▶ [What to do]: Among the records, which lines include "Sign"? List them.
The records section start
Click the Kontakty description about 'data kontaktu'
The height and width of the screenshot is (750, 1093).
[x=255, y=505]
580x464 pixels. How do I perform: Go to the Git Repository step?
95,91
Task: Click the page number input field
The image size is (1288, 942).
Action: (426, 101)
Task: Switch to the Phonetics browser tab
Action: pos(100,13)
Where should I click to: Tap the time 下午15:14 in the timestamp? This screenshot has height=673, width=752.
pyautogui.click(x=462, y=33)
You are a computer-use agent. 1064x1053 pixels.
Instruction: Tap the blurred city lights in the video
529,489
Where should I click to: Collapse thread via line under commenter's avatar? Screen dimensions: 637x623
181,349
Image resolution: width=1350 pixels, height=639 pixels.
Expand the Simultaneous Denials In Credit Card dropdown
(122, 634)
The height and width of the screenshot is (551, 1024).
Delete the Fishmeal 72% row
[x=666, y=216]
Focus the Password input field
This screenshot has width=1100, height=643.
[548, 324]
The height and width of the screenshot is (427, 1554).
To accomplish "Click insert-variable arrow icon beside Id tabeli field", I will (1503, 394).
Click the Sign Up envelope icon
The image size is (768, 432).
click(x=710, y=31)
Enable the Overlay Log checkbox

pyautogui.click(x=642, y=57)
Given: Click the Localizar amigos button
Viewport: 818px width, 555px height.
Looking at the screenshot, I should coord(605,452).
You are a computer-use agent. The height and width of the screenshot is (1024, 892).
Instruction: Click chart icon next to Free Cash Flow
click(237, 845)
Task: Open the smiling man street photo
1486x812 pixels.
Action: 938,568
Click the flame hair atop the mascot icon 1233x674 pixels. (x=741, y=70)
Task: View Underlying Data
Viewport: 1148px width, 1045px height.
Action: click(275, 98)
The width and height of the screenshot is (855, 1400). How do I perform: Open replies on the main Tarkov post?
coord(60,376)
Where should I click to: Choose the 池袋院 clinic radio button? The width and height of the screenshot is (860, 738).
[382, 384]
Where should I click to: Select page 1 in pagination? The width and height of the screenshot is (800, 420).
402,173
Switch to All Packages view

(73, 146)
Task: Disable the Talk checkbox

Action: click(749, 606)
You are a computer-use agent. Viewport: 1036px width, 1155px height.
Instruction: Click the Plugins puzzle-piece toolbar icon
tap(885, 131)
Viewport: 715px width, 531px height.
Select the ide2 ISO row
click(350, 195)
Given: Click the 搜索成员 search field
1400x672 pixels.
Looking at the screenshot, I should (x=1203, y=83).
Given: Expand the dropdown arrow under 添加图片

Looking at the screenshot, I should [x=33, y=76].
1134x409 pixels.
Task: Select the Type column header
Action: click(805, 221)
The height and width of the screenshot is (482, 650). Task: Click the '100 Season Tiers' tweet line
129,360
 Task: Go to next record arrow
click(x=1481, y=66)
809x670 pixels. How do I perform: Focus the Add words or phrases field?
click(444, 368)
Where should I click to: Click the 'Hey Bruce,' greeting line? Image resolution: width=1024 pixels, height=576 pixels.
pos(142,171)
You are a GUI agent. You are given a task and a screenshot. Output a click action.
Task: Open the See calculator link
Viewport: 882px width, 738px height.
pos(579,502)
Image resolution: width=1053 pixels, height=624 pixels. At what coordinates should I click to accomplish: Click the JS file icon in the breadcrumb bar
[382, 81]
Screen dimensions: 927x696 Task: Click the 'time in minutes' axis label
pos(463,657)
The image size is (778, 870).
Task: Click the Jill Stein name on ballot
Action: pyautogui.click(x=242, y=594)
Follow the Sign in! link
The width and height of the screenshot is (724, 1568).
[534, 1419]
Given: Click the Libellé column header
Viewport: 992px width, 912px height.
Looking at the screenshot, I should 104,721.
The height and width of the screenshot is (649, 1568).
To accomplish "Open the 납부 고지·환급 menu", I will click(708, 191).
The records section end
▶ [Completed exercise]:
Click the Sign Up envelope icon
Follow the Sign in! link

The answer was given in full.